Ukraine seeks to step up lethal force with cluster-bomb drones
UKRAINE wants to increase the deadliness of its makeshift drones by arming them with anti-tank weapons from Usmade cluster bombs, American politicians have said.
Kyiv has asked Washington to send it the weapons so it can disassemble them and use drones to drop the explosives on Russian troops. Cluster bombs spread large numbers of smaller bomblets, or submunitions, over a wide area, causing massive destruction.
The request for the munitions, which are widely banned, was revealed by Jason Crow and Adam Smith, who serve on the House of Representatives armed services committee.
Ukraine has used drones to attack Russian tanks and trenches to great effect, with simple hand grenades destroying Soviet-era vehicles that have been left with their hatches open.
The bomblets of the CBU-100 could deliver even greater success as they are designed to punch through heavy armour.
Each 600g submunition contains a warhead that focuses the effects of the relatively small explosive payload on a smaller area. As a result, they are said to be capable of penetrating 7.5inches of armour.
Mr Crow, a US army veteran, said he might back sending the CBU-100 to Ukraine if Kyiv promised to remove the bomblets and “use them in a non-cluster employment”.
However, Ukraine’s plan is likely to face strong opposition.
Asked if the Biden administration was likely to agree to send the weapons to Kyiv, Mr Smith said: “That’s not going to happen.”
Cluster bombs have been banned by
more than 120 countries, including most members of Nato, because the bomblets often fail to explode and can pose a danger to civilians for years after conflicts have ended. However, the US, Russia and Ukraine did not sign a 2008 agreement that prohibited the production, use and stockpiling of the munitions and Ukrainian and Russian forces have used the weapons since Russia seized the Crimea in 2014, according to news reports and human rights groups.

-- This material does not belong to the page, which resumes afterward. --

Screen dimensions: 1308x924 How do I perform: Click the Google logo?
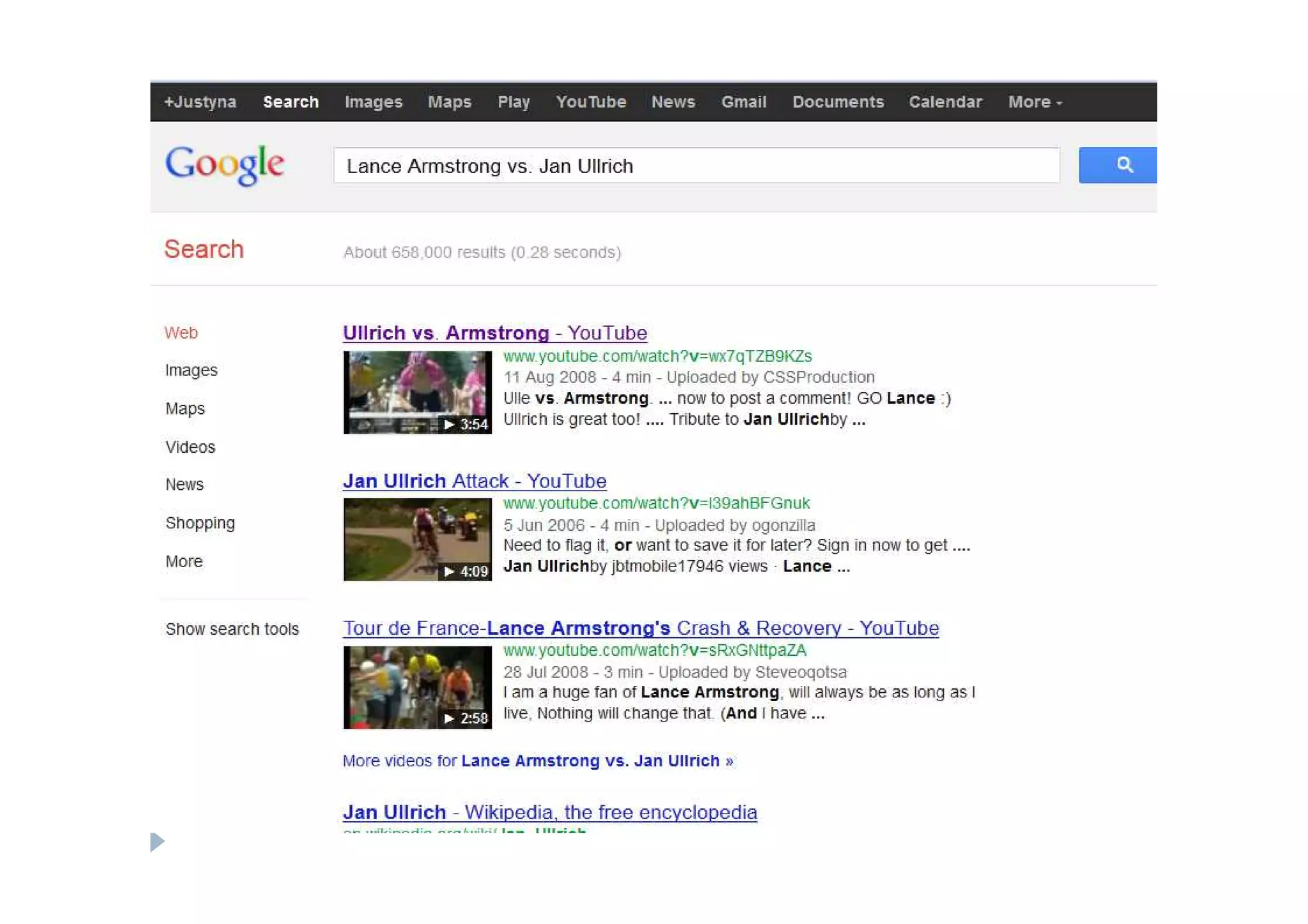coord(224,165)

The CBU-100 contains more than 240 submunitions, and the US is thought to have stockpiled more than a million of the weaponss.

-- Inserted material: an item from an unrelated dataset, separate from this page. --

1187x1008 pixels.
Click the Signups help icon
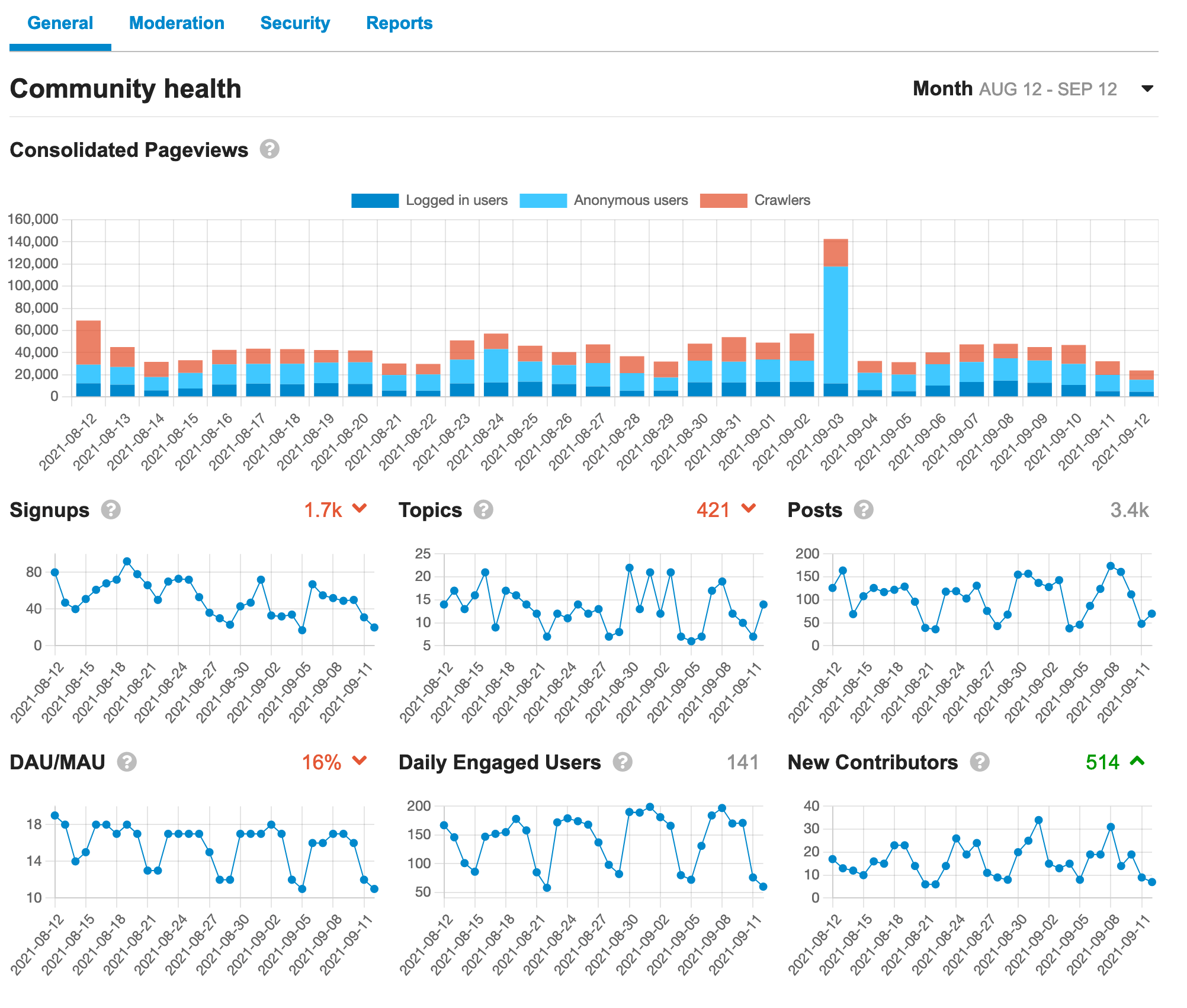point(111,509)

Ukraine also wants Us-made cluster artillery shells – Dual-purpose Conventional Improved Munitions (DPICM) – to halt the “human wave” attacks that Russia has mounted in its months-long assault on the eastern city of Bakhmut, the politicians said. Each DPICM shell disperses 88 submunitions.

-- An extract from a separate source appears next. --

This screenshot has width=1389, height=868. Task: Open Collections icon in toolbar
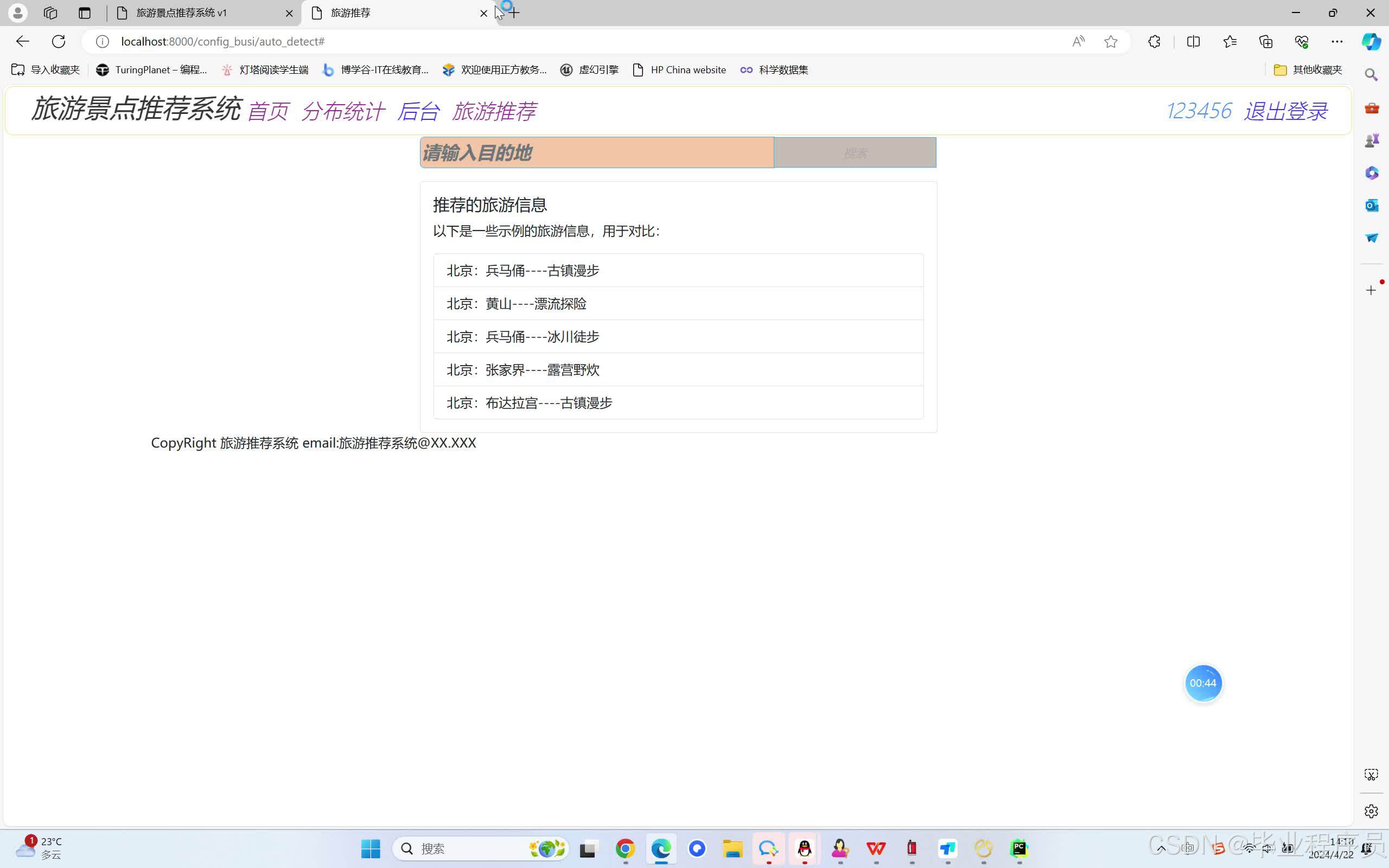1266,41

Mr Crow said he opposed providing the shells to Ukraine because the high failure rate of the bomblets would worsen Ukraine’s massive unexploded ordnance problem. The state department estimates that some 174,000 square kilometres of its territory – nearly a third of the country – are contaminated by landmines or other “explosive remnants of war”.
A 2009 law bans exports of US cluster munitions with bomblet failure rates greater than 1 per cent, which accounts for virtually all of the US’S stockpile. President Joe Biden can waive the prohibition.
The US spends more than $6million a year decommissioning 155 mm cluster artillery shells and older munitions, according to budget documents
Providing DCIPMS would ease shortages of other types of 155mm shells the US is sending Kyiv in huge quantities.